## THE PROBLEM
Exact repetition is the task: copy every entry below.

── LISTED ENTRIES ──

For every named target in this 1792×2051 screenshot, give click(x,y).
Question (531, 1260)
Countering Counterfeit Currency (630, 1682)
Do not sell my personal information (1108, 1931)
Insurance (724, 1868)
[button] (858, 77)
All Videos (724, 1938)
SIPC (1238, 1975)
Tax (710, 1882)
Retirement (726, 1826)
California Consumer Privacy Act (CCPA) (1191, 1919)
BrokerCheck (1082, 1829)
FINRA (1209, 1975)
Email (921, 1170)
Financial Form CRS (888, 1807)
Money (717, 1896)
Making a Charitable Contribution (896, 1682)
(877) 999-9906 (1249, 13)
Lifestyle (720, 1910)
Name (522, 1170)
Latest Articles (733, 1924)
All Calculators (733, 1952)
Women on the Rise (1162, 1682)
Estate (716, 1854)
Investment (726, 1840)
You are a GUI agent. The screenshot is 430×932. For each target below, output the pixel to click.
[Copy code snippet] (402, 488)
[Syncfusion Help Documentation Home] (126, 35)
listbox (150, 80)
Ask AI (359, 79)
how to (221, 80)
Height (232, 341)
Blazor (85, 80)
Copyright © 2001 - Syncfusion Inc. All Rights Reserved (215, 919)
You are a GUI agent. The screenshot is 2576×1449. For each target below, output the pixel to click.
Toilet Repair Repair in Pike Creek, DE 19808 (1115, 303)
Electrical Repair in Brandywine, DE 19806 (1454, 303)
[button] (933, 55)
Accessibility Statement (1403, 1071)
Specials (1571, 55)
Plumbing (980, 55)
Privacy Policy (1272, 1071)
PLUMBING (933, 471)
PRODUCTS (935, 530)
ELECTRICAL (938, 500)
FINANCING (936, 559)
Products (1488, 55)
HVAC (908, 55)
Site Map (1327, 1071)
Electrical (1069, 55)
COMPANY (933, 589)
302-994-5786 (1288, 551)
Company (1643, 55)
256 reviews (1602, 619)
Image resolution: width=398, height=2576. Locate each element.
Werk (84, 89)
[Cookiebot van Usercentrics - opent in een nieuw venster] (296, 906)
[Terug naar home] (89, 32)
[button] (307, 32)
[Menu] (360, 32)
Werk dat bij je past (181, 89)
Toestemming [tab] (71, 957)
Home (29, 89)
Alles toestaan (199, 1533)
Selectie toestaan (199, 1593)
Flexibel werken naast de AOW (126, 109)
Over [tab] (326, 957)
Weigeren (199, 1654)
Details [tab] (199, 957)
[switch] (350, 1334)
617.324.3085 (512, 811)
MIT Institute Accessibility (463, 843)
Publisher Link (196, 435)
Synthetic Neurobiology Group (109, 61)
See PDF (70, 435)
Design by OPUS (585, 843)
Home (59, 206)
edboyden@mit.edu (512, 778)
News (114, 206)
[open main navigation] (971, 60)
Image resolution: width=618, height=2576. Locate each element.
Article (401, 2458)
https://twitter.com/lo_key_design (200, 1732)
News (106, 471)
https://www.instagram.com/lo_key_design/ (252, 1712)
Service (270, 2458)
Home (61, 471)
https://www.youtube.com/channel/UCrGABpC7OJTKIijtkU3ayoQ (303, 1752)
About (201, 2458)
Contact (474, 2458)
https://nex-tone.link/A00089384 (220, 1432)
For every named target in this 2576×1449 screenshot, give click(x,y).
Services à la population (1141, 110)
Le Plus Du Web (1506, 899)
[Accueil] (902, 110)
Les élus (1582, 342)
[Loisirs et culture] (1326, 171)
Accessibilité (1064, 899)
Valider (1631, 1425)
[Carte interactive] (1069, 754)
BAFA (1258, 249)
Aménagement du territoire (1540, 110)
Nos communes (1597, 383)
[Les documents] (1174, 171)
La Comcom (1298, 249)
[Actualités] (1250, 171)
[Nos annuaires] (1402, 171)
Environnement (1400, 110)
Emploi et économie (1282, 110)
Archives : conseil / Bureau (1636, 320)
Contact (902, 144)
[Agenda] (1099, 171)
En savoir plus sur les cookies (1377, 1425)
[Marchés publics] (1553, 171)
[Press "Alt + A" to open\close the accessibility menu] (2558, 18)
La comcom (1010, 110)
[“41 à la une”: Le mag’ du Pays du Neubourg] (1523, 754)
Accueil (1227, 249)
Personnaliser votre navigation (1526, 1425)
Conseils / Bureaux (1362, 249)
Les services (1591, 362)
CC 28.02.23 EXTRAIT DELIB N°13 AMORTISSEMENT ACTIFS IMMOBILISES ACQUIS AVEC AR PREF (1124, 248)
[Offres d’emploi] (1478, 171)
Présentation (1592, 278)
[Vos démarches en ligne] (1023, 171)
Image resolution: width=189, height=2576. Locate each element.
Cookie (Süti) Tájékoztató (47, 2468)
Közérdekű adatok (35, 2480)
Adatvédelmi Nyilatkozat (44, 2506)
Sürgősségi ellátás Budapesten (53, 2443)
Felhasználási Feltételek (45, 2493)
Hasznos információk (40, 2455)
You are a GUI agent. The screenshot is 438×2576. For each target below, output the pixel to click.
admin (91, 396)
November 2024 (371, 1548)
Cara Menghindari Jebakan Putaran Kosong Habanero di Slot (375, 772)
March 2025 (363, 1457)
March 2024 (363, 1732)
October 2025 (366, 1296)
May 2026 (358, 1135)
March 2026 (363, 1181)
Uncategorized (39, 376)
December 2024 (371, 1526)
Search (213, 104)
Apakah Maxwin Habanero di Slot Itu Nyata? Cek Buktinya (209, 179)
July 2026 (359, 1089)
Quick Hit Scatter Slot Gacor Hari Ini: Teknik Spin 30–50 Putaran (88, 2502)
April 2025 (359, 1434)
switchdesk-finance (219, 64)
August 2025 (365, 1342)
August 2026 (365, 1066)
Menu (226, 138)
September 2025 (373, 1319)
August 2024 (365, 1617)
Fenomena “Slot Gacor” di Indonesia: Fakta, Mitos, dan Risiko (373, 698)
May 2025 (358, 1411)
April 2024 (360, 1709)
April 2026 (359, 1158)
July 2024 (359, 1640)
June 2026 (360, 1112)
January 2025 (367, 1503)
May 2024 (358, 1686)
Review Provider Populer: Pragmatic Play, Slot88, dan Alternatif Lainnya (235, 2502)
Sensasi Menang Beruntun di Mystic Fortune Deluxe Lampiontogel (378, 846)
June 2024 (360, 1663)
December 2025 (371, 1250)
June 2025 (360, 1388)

───

## ANSWER FOR THE TASK
For every named target in this 1792×2051 screenshot, give click(x,y).
Question (531, 1260)
Countering Counterfeit Currency (630, 1682)
Do not sell my personal information (1108, 1931)
Insurance (724, 1868)
[button] (858, 77)
All Videos (724, 1938)
SIPC (1238, 1975)
Tax (710, 1882)
Retirement (726, 1826)
California Consumer Privacy Act (CCPA) (1191, 1919)
BrokerCheck (1082, 1829)
FINRA (1209, 1975)
Email (921, 1170)
Financial Form CRS (888, 1807)
Money (717, 1896)
Making a Charitable Contribution (896, 1682)
(877) 999-9906 (1249, 13)
Lifestyle (720, 1910)
Name (522, 1170)
Latest Articles (733, 1924)
All Calculators (733, 1952)
Women on the Rise (1162, 1682)
Estate (716, 1854)
Investment (726, 1840)
You are a GUI agent. The screenshot is 430×932. For each target below, output the pixel to click.
[Copy code snippet] (402, 488)
[Syncfusion Help Documentation Home] (126, 35)
listbox (150, 80)
Ask AI (359, 79)
how to (221, 80)
Height (232, 341)
Blazor (85, 80)
Copyright © 2001 - Syncfusion Inc. All Rights Reserved (215, 919)
You are a GUI agent. The screenshot is 2576×1449. For each target below, output the pixel to click.
Toilet Repair Repair in Pike Creek, DE 19808 (1115, 303)
Electrical Repair in Brandywine, DE 19806 (1454, 303)
[button] (933, 55)
Accessibility Statement (1403, 1071)
Specials (1571, 55)
Plumbing (980, 55)
Privacy Policy (1272, 1071)
PLUMBING (933, 471)
PRODUCTS (935, 530)
ELECTRICAL (938, 500)
FINANCING (936, 559)
Products (1488, 55)
HVAC (908, 55)
Site Map (1327, 1071)
Electrical (1069, 55)
COMPANY (933, 589)
302-994-5786 (1288, 551)
Company (1643, 55)
256 reviews (1602, 619)
Image resolution: width=398, height=2576. Locate each element.
Werk (84, 89)
[Cookiebot van Usercentrics - opent in een nieuw venster] (296, 906)
[Terug naar home] (89, 32)
[button] (307, 32)
[Menu] (360, 32)
Werk dat bij je past (181, 89)
Toestemming [tab] (71, 957)
Home (29, 89)
Alles toestaan (199, 1533)
Selectie toestaan (199, 1593)
Flexibel werken naast de AOW (126, 109)
Over [tab] (326, 957)
Weigeren (199, 1654)
Details [tab] (199, 957)
[switch] (350, 1334)
617.324.3085 (512, 811)
MIT Institute Accessibility (463, 843)
Publisher Link (196, 435)
Synthetic Neurobiology Group (109, 61)
See PDF (70, 435)
Design by OPUS (585, 843)
Home (59, 206)
edboyden@mit.edu (512, 778)
News (114, 206)
[open main navigation] (971, 60)
Image resolution: width=618, height=2576. Locate each element.
Article (401, 2458)
https://twitter.com/lo_key_design (200, 1732)
News (106, 471)
https://www.instagram.com/lo_key_design/ (252, 1712)
Service (270, 2458)
Home (61, 471)
https://www.youtube.com/channel/UCrGABpC7OJTKIijtkU3ayoQ (303, 1752)
About (201, 2458)
Contact (474, 2458)
https://nex-tone.link/A00089384 (220, 1432)
For every named target in this 2576×1449 screenshot, give click(x,y).
Services à la population (1141, 110)
Le Plus Du Web (1506, 899)
[Accueil] (902, 110)
Les élus (1582, 342)
[Loisirs et culture] (1326, 171)
Accessibilité (1064, 899)
Valider (1631, 1425)
[Carte interactive] (1069, 754)
BAFA (1258, 249)
Aménagement du territoire (1540, 110)
Nos communes (1597, 383)
[Les documents] (1174, 171)
La Comcom (1298, 249)
[Actualités] (1250, 171)
[Nos annuaires] (1402, 171)
Environnement (1400, 110)
Emploi et économie (1282, 110)
Archives : conseil / Bureau (1636, 320)
Contact (902, 144)
[Agenda] (1099, 171)
En savoir plus sur les cookies (1377, 1425)
[Marchés publics] (1553, 171)
[Press "Alt + A" to open\close the accessibility menu] (2558, 18)
La comcom (1010, 110)
[“41 à la une”: Le mag’ du Pays du Neubourg] (1523, 754)
Accueil (1227, 249)
Personnaliser votre navigation (1526, 1425)
Conseils / Bureaux (1362, 249)
Les services (1591, 362)
CC 28.02.23 EXTRAIT DELIB N°13 AMORTISSEMENT ACTIFS IMMOBILISES ACQUIS AVEC AR PREF (1124, 248)
[Offres d’emploi] (1478, 171)
Présentation (1592, 278)
[Vos démarches en ligne] (1023, 171)
Image resolution: width=189, height=2576. Locate each element.
Cookie (Süti) Tájékoztató (47, 2468)
Közérdekű adatok (35, 2480)
Adatvédelmi Nyilatkozat (44, 2506)
Sürgősségi ellátás Budapesten (53, 2443)
Felhasználási Feltételek (45, 2493)
Hasznos információk (40, 2455)
You are a GUI agent. The screenshot is 438×2576. For each target below, output the pixel to click.
admin (91, 396)
November 2024 (371, 1548)
Cara Menghindari Jebakan Putaran Kosong Habanero di Slot (375, 772)
March 2025 (363, 1457)
March 2024 (363, 1732)
October 2025 (366, 1296)
May 2026 (358, 1135)
March 2026 (363, 1181)
Uncategorized (39, 376)
December 2024 (371, 1526)
Search (213, 104)
Apakah Maxwin Habanero di Slot Itu Nyata? Cek Buktinya (209, 179)
July 2026 (359, 1089)
Quick Hit Scatter Slot Gacor Hari Ini: Teknik Spin 30–50 Putaran (88, 2502)
April 2025 (359, 1434)
switchdesk-finance (219, 64)
August 2025 (365, 1342)
August 2026 (365, 1066)
Menu (226, 138)
September 2025 (373, 1319)
August 2024 (365, 1617)
Fenomena “Slot Gacor” di Indonesia: Fakta, Mitos, dan Risiko (373, 698)
May 2025 (358, 1411)
April 2024 (360, 1709)
April 2026 (359, 1158)
July 2024 (359, 1640)
June 2026 (360, 1112)
January 2025 (367, 1503)
May 2024 (358, 1686)
Review Provider Populer: Pragmatic Play, Slot88, dan Alternatif Lainnya (235, 2502)
Sensasi Menang Beruntun di Mystic Fortune Deluxe Lampiontogel (378, 846)
June 2024 (360, 1663)
December 2025 (371, 1250)
June 2025 (360, 1388)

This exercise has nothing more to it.